Армия противника расстреливала последние снаряды и физически была истощена. Силы республиканцев иссякали быстрее, чем силы франкистов. В исход битвы вмешался холод. В ноябре в долине реки Эбро выпал снег, которого он в своей гоанской жизни не видел никогда. Всего за две недели после его появления на линии фронта остатки армии неприятеля на лодках вернулись на северный берег реки. Ему оставалась только пьяная радость — стоять на этом белом снегу, и, почти не целясь, стрелять по лодкам, и хохотать, когда кто-то из спасшихся, как им казалось, бунтарей с шумом падает в ледяную воду.
Появилось упоение чужой кровью. В первой атаке, перешедшей в рукопашную, он зарезал замешкавшегося врага.
— Не надо! — дернул его руку подбежавший сзади капрал, но опоздал. Казимиру так быстро перерезал горло сидевшему в окопе лицом в угол солдату, что даже не успел подумать, почему не убегает противник.
— Не успел предупредить! — крикнул капрал. — «Божьих людей» с обеих сторон много. Мы их не трогаем! Странно, что кто-то еще не сошел с ума!
Капрал грязной рукой попробовал зажать горло противнику, но только испачкал руки кровью поверх окопной грязи. Коричнево-алое месиво, как когда то на боках маленького Раби.
Вытирая руки о полы шинели, капрал уже бежал вперед. А Казимиру задержался. И, стараясь не заляпаться бьющей из горла кровью, быстро шарил по карманам зарезанного — карточка красивой светлой женщины с девочкой, вот и сидел бы дома, что воевать полез! — часы, деньги… Смешно, но деньги солдатам обеих сторон платили одинаковые.
Воевать ему понравилось. Нравилась власть оружия — чья-то жизнь в твоих руках! Нравились деньги — за боевые действия хорошо платили. И дисциплиной не слишком давили.
Когда наемники в таком количестве стали уже не нужны, ушел со службы и поселился в Барселоне.

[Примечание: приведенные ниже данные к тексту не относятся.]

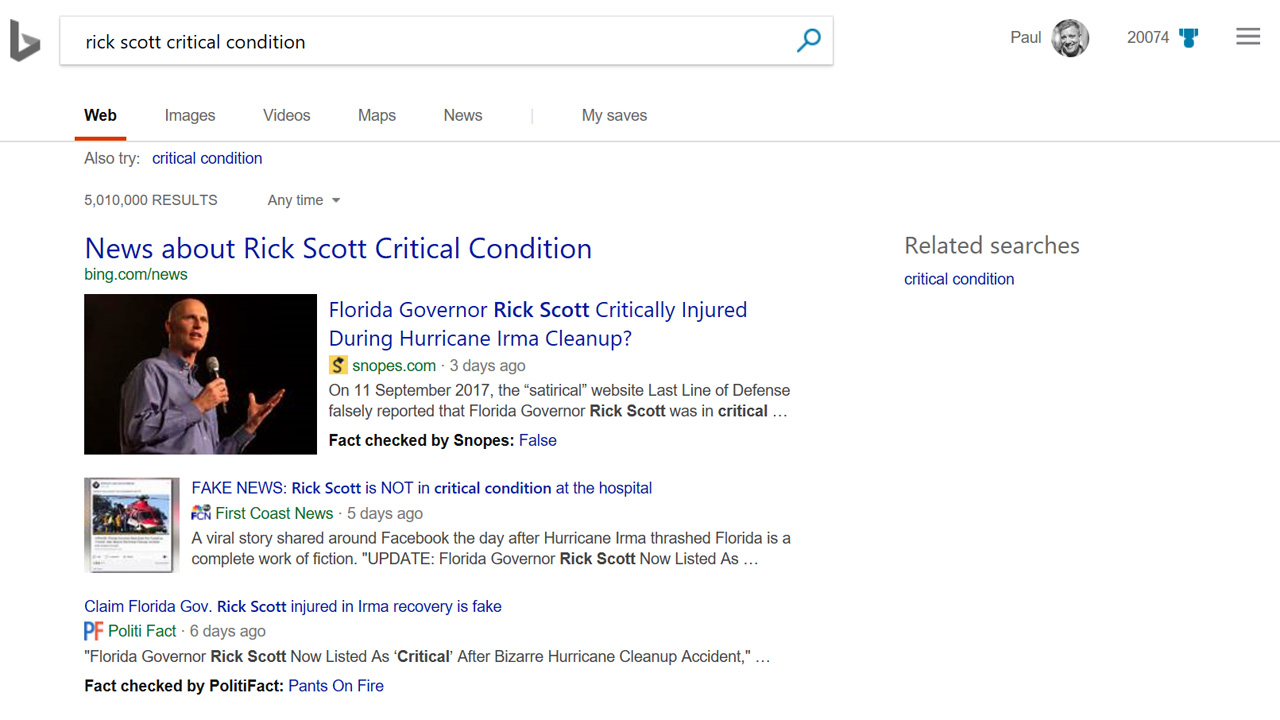Image resolution: width=1280 pixels, height=720 pixels.
Task: Click the Rick Scott speech photo thumbnail
Action: coord(200,374)
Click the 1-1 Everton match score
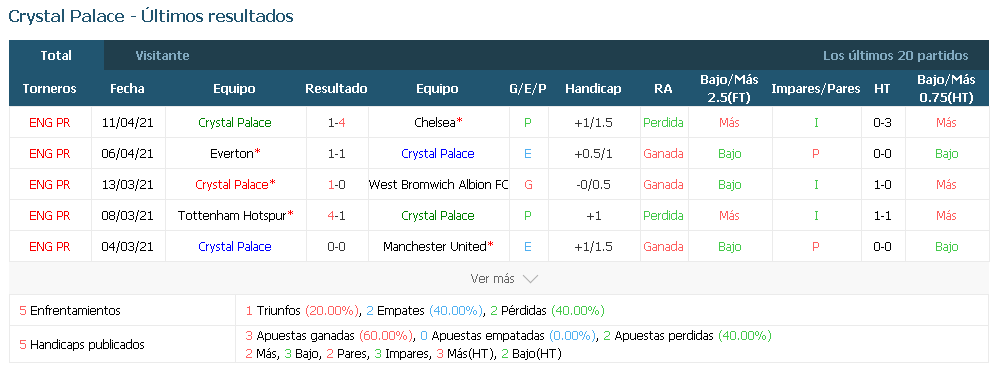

Проживал заработанное и награбленное, благо в городе хватало женщин, для которых деньги не имели ни республиканского, ни франкистского запаха.
В одну из ночей в комнату, где принимала мужчин Карменсита, ввалился пьяный толстяк. Требовал, чтобы женщина немедленно выгнала Казимиру и отдалась толстяку, совал деньги купюрами и пачками. Справиться с пьяным не составило труда. Вытолкал взашей. Рассыпавшиеся по полу купюры забрал себе, оставив немного Карменсите. И забыл. Пока деньги за Эбро не стали кончаться.